Copy the records exactly, from the line containing "How do I perform: Open" through the end of the records, leaving the pictures out.

┌─ Given data

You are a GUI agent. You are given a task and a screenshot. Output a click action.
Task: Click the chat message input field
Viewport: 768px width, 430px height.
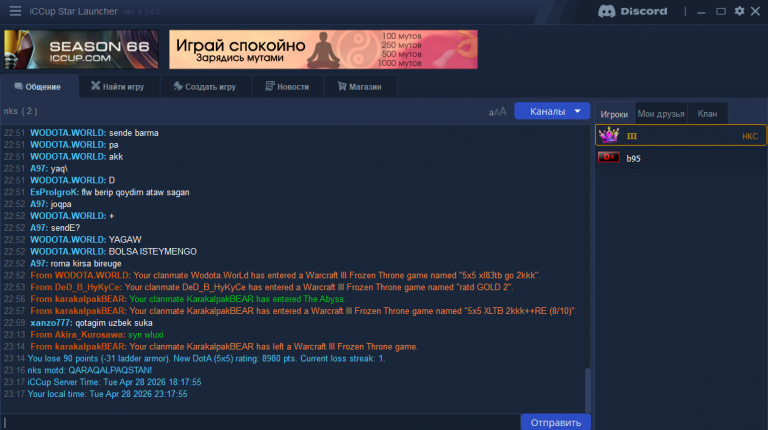tap(260, 422)
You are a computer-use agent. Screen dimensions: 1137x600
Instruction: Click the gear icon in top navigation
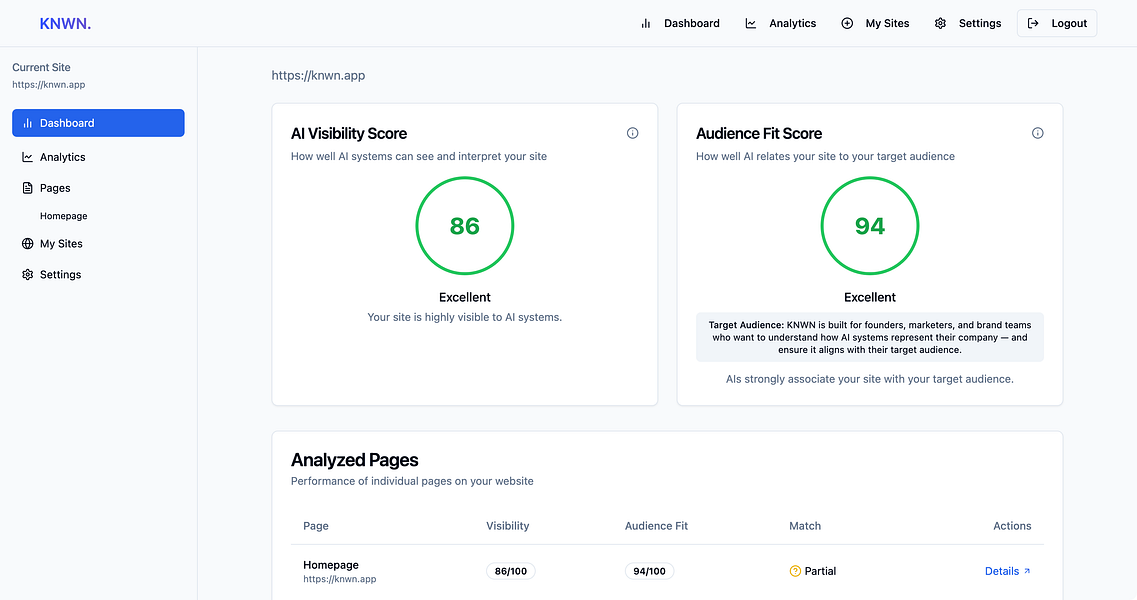(x=940, y=23)
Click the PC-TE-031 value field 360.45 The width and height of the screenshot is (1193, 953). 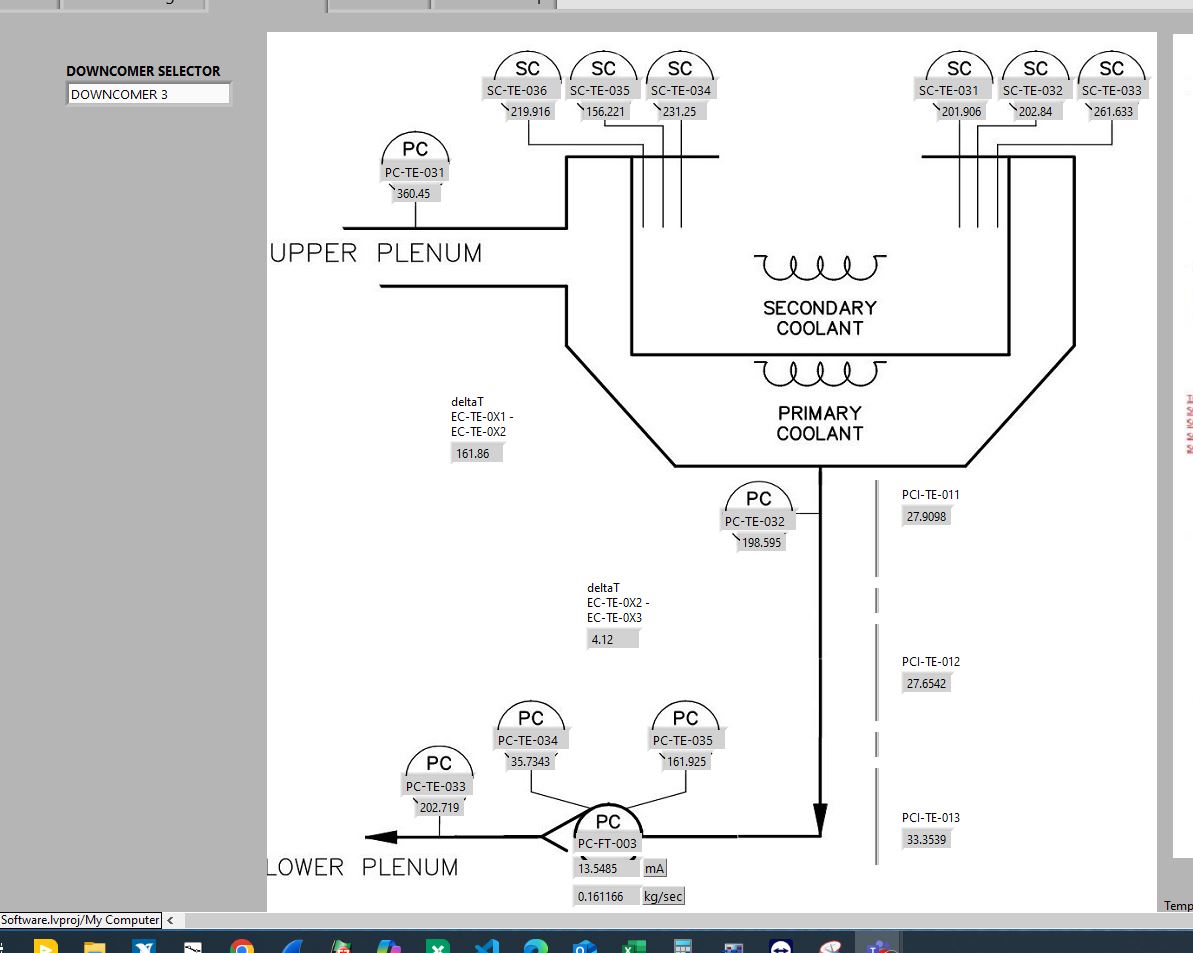414,193
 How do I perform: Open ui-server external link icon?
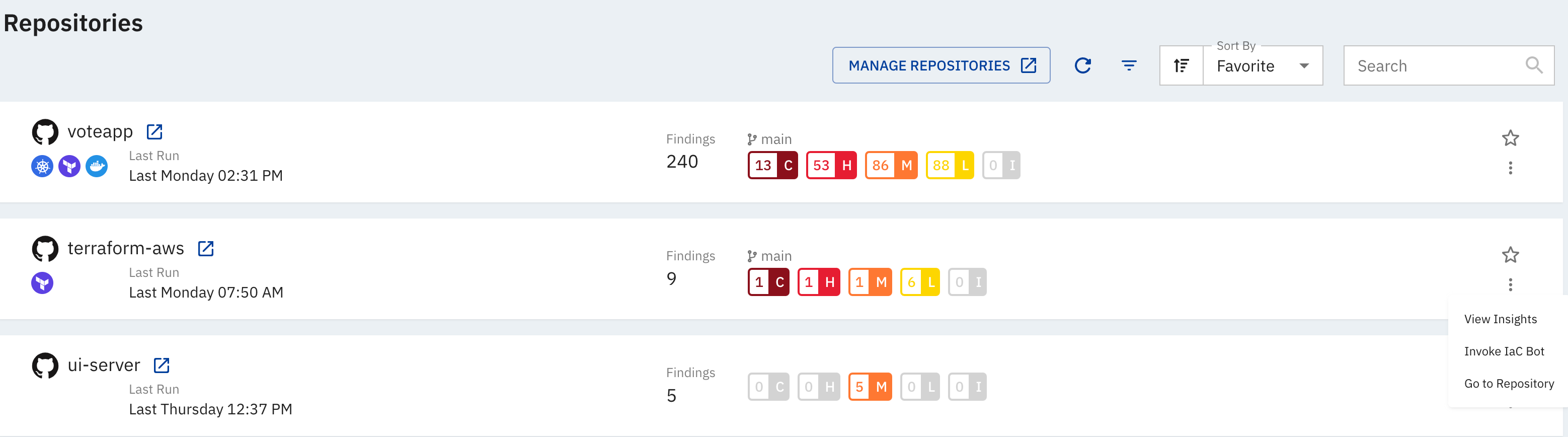(162, 365)
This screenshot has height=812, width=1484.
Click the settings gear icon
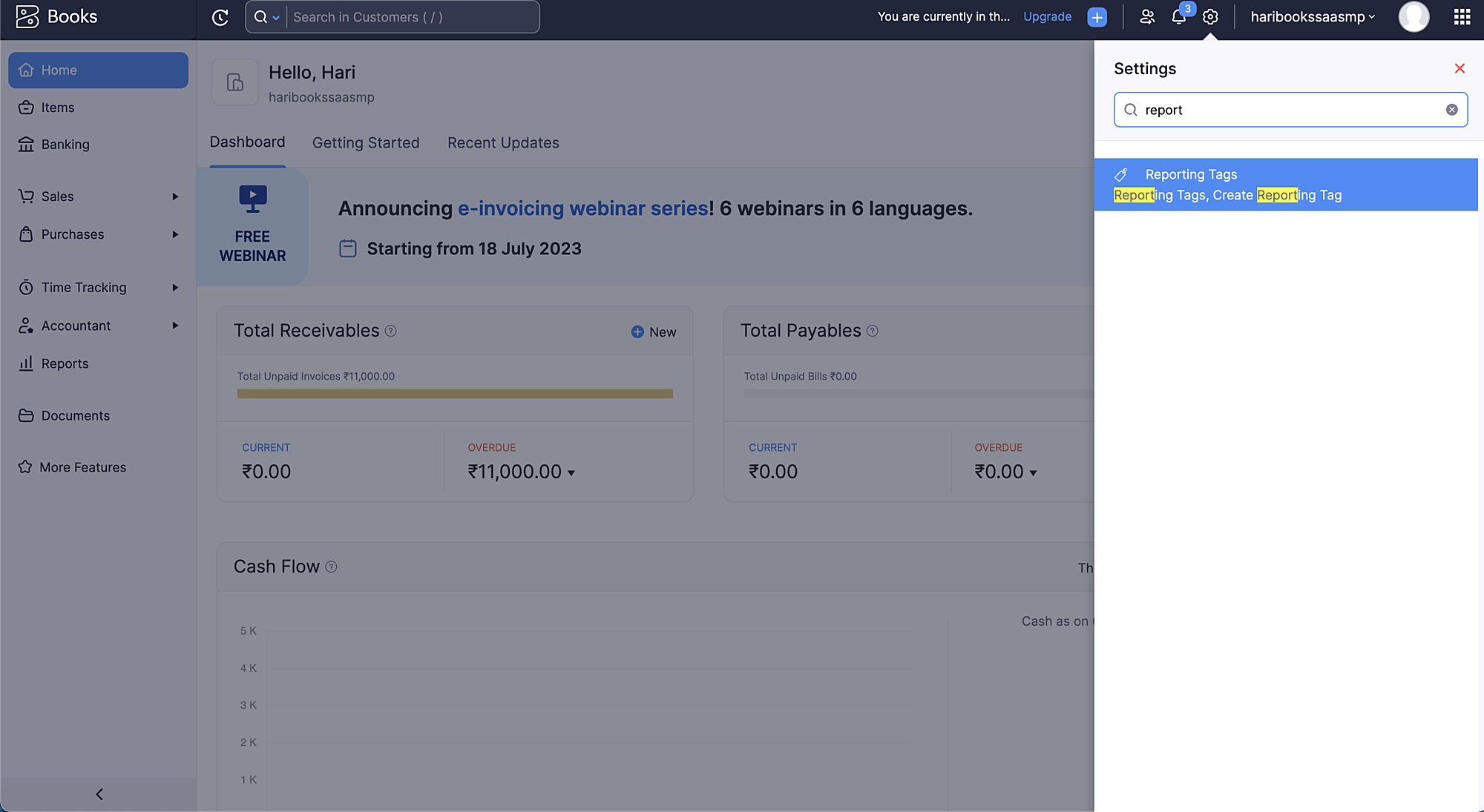[1210, 17]
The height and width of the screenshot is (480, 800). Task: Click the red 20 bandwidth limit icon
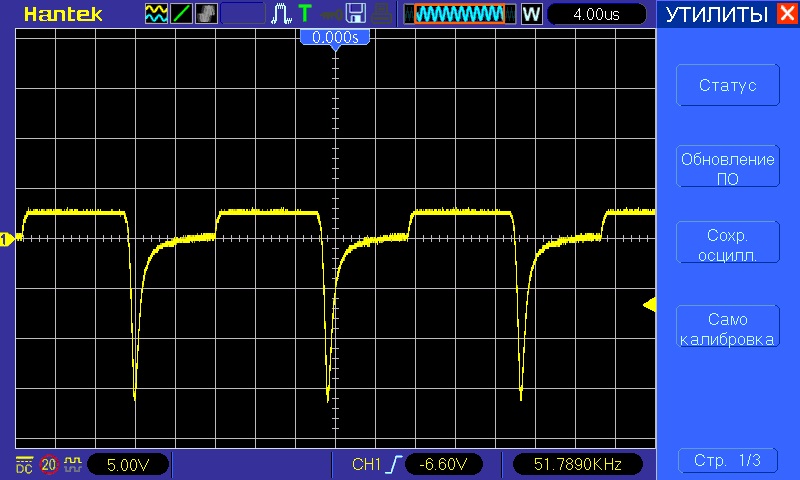[x=49, y=464]
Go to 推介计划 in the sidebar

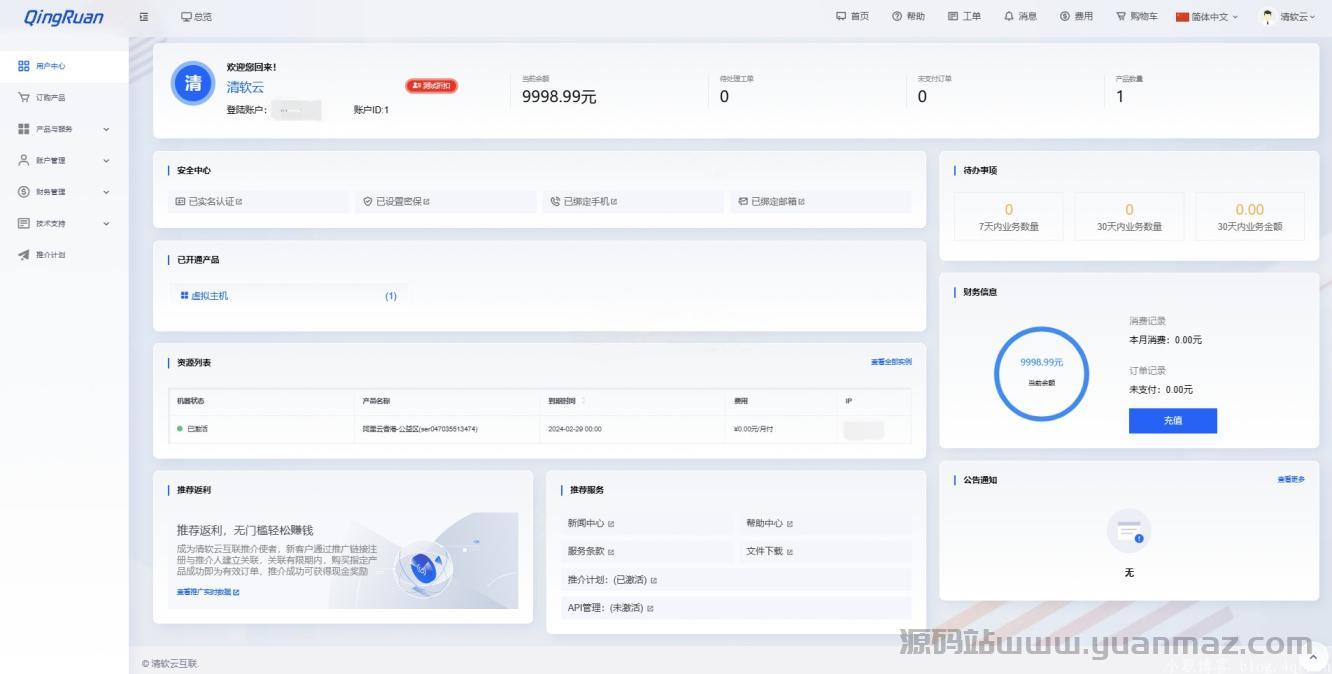50,255
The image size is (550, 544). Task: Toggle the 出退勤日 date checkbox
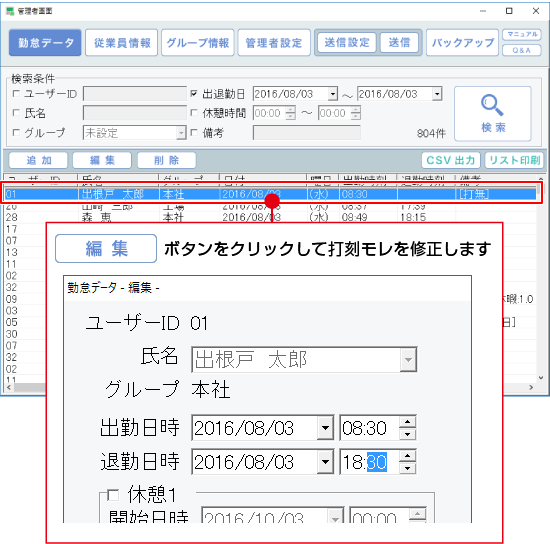pyautogui.click(x=194, y=94)
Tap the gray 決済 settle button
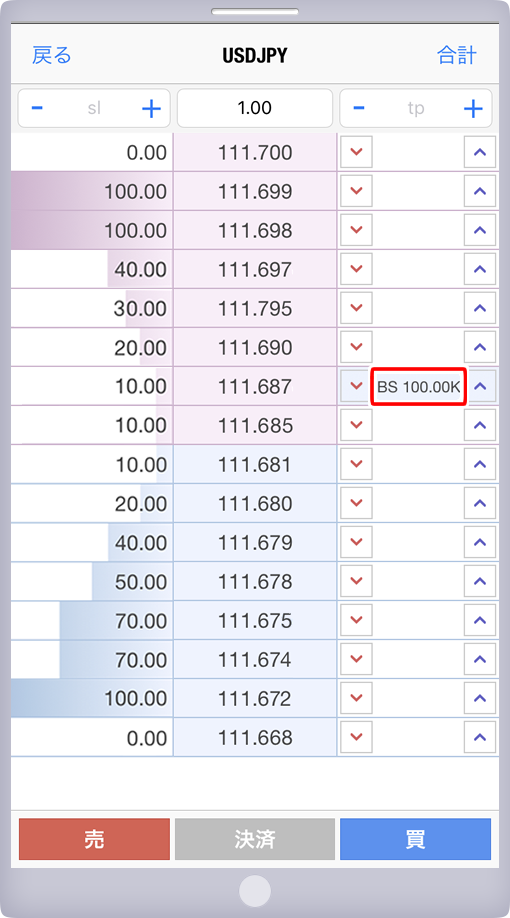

└─

(The solution):
 How do I perform: Open ui-server external link icon?
(162, 365)
This screenshot has height=812, width=1484.
Click the settings gear icon
[1210, 17]
The height and width of the screenshot is (480, 800). Task: Click the red 20 bandwidth limit icon
[x=49, y=464]
Go to 推介计划 in the sidebar

50,255
The image size is (550, 544). Task: Toggle the 出退勤日 date checkbox
pyautogui.click(x=194, y=94)
Tap the gray 決済 settle button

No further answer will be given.